Frowning, I watched as pages of documents tiled before us. On the top was a photograph of a baby. It was wearing a white hospital bracelet that said, "I'm a Girl! My name is Monique." The Monique part was handwritten.
"That's me, me as a baby," Nudge said excitedly.
I had no idea why she thought this, but whatever. She started scrolling through the pages and hit a huge patch of, like, blueprints or mechanical drawings, schematics, design plans. I looked closer and frowned. These were plans of how to recombine the baby's DNA, graft avian DNA into her stem cells.
"Max, Max, look at this," Nudge whispered, pointing. There, at the bottom of a long medical form, was the signature of Jeb Batchelder. "Oh, my gosh. Max - can you believe this? Fang?"
Fang came over silently and read over her shoulder. His eyes narrowed. I didn't understand - how could Jeb Batchelder be here in Itex's files? We were supposed to be finding out stuff about how evil Itex was - not about the scientists at the School.
Nudge clicked on a link, and a small media-player window popped up. It was labeled "Parents, two days post."
A fuzzy video clip of a black couple started playing. The woman was crying, and the man had a pained, frozen expression on his face, as if he'd just seen a horrible accident. The woman was saying, "My baby! Who would take my baby? Her name was Monique! If anyone knows where my baby is, please, please bring her back. She's my world!" The woman broke down sobbing and couldn't go on.
This wasn't the stuff we were supposed to be seeing. We were supposed to be looking at file after file about how Itex was polluting the planet, destroying natural resources, using child labor, and so on. Despite myself, I was intrigued by what Nudge was finding.

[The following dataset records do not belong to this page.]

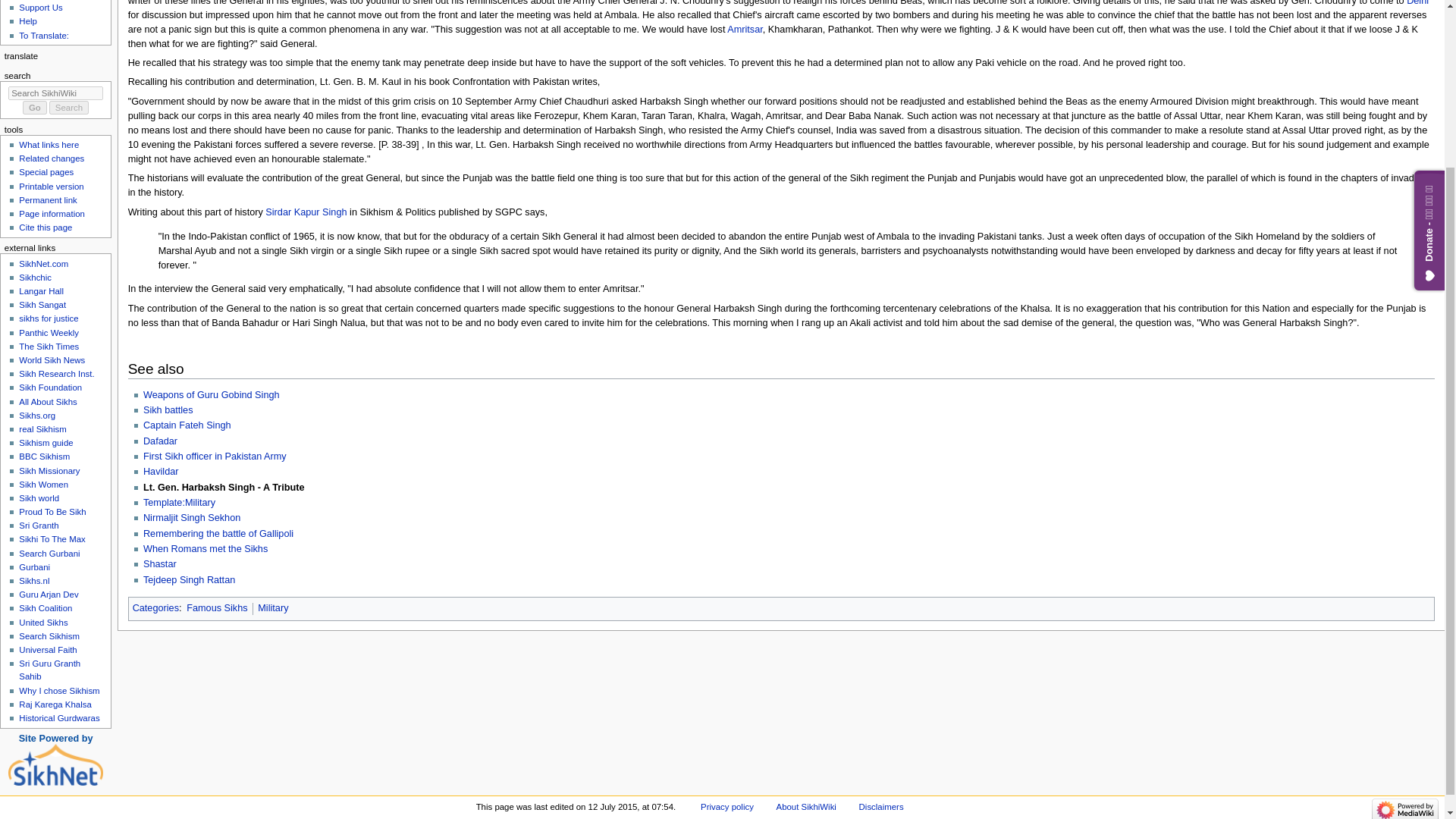
Captain Fateh Singh (186, 425)
Go (34, 107)
Delhi (1417, 2)
First Sikh officer in Pakistan Army (214, 456)
Remembering the battle of Gallipoli (218, 533)
Dafadar (159, 440)
Weapons of Guru Gobind Singh (210, 394)
Shastar (159, 563)
Nirmaljit Singh Sekhon (191, 517)
Havildar (160, 471)
Given the description of an element on the screen output the (x, y) to click on. 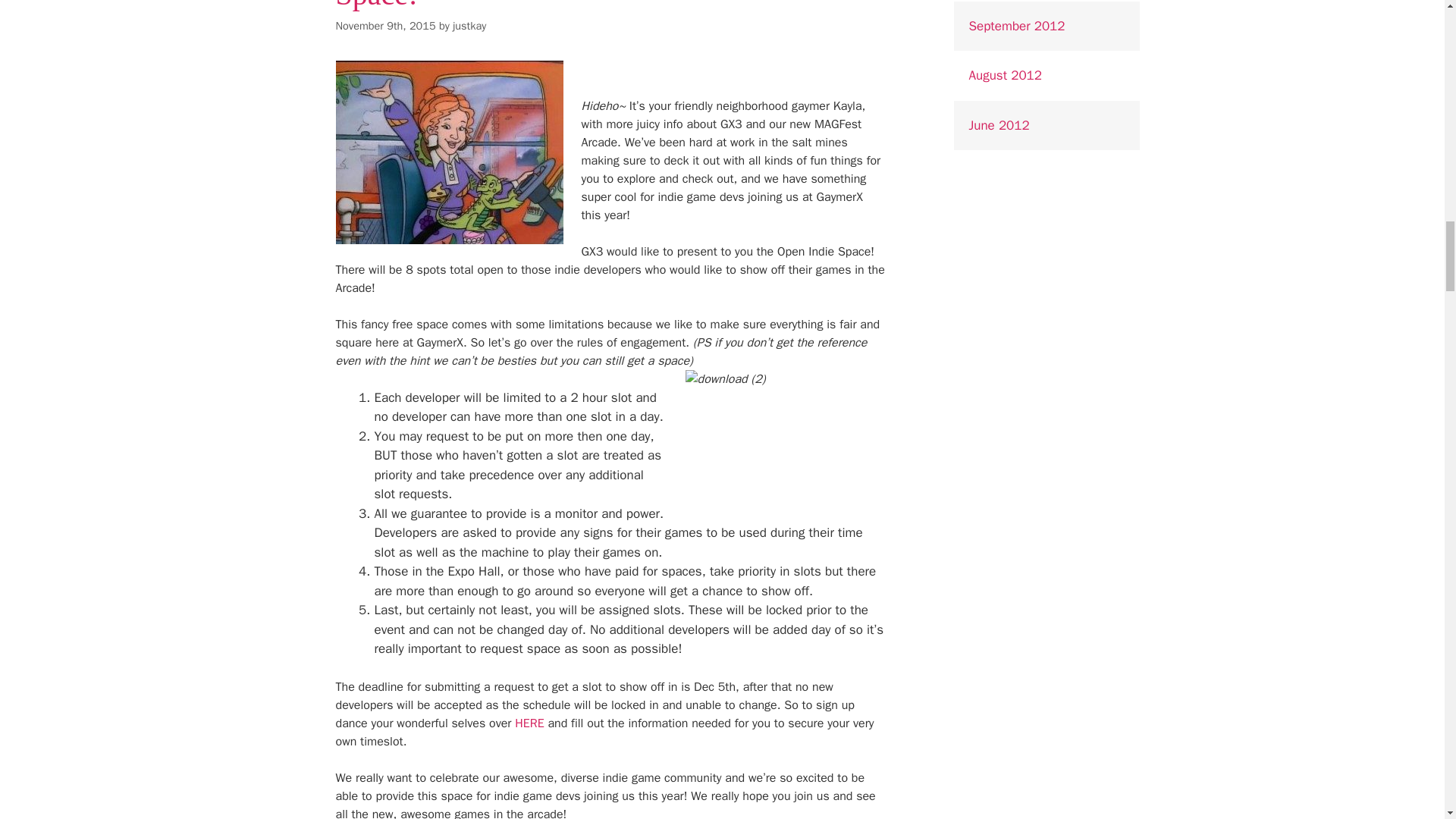
justkay (469, 25)
View all posts by justkay (469, 25)
MAGfest Arcade Presents the Open Indie Space! (587, 5)
Given the description of an element on the screen output the (x, y) to click on. 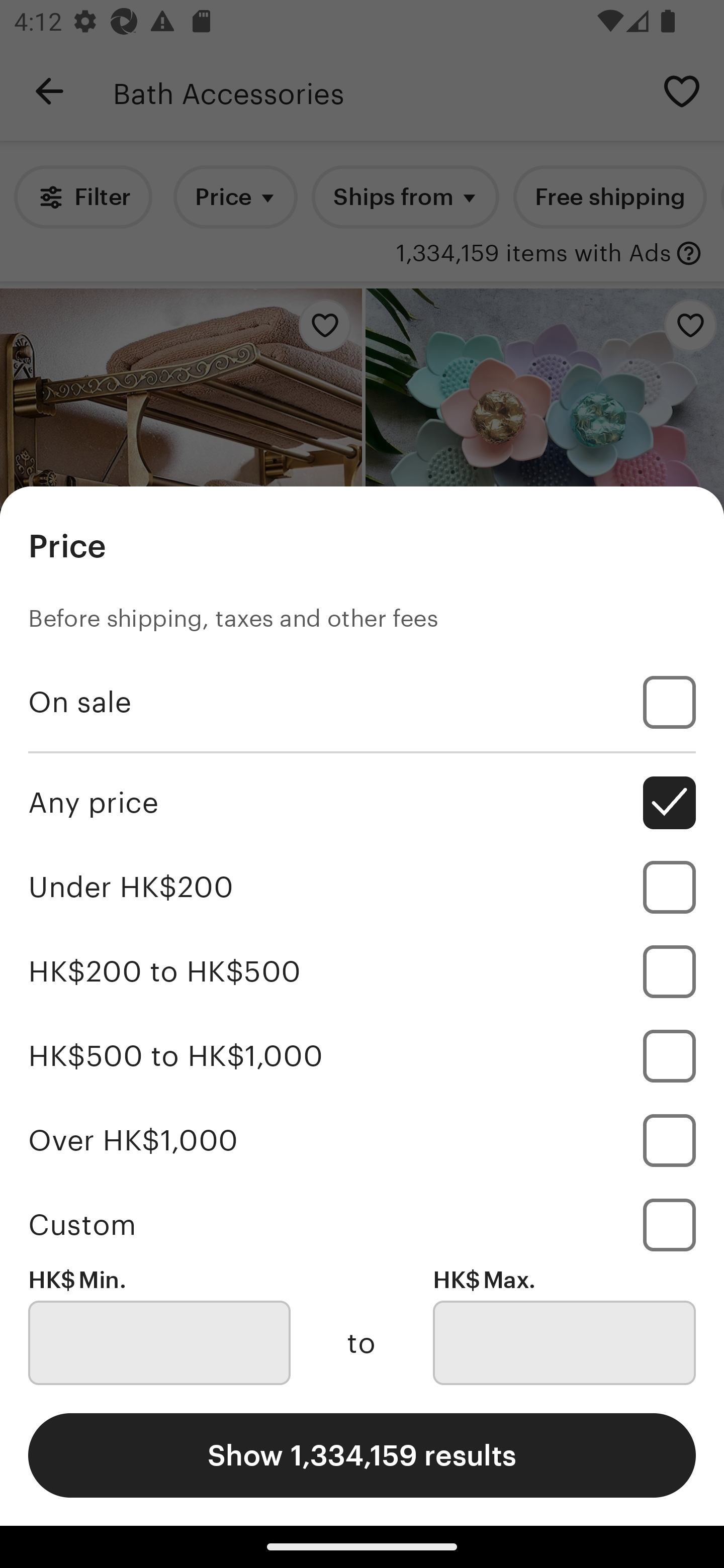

"That doesn't make sense," I said, after the video played. "We saw the medical consent form a few screens back."
Nudge sniffled and clicked back to the form. At the bottom were signatures of Monique's parents, authorizing someone named Roland ter Borcht to "treat" their baby.
But, now that we looked at them, the parent signatures looked exactly like Jeb Batchelder's.
I didn't know what to think. None of this agreed with what they had told me. What was real? Crying silently, Nudge continued to scroll through the file. Another photograph of the woman filled the screen. She looked older and incredibly sad. Stamped across the photo in red ink was the word "Terminated."
Suddenly Iggy pulled his head out from under the counter. He was holding some wires in one hand. "Someone's coming," he said.
(Max)
Freedom is still freedom, even if you're soaked, practically nuts, and having trouble getting your muscles to cooperate.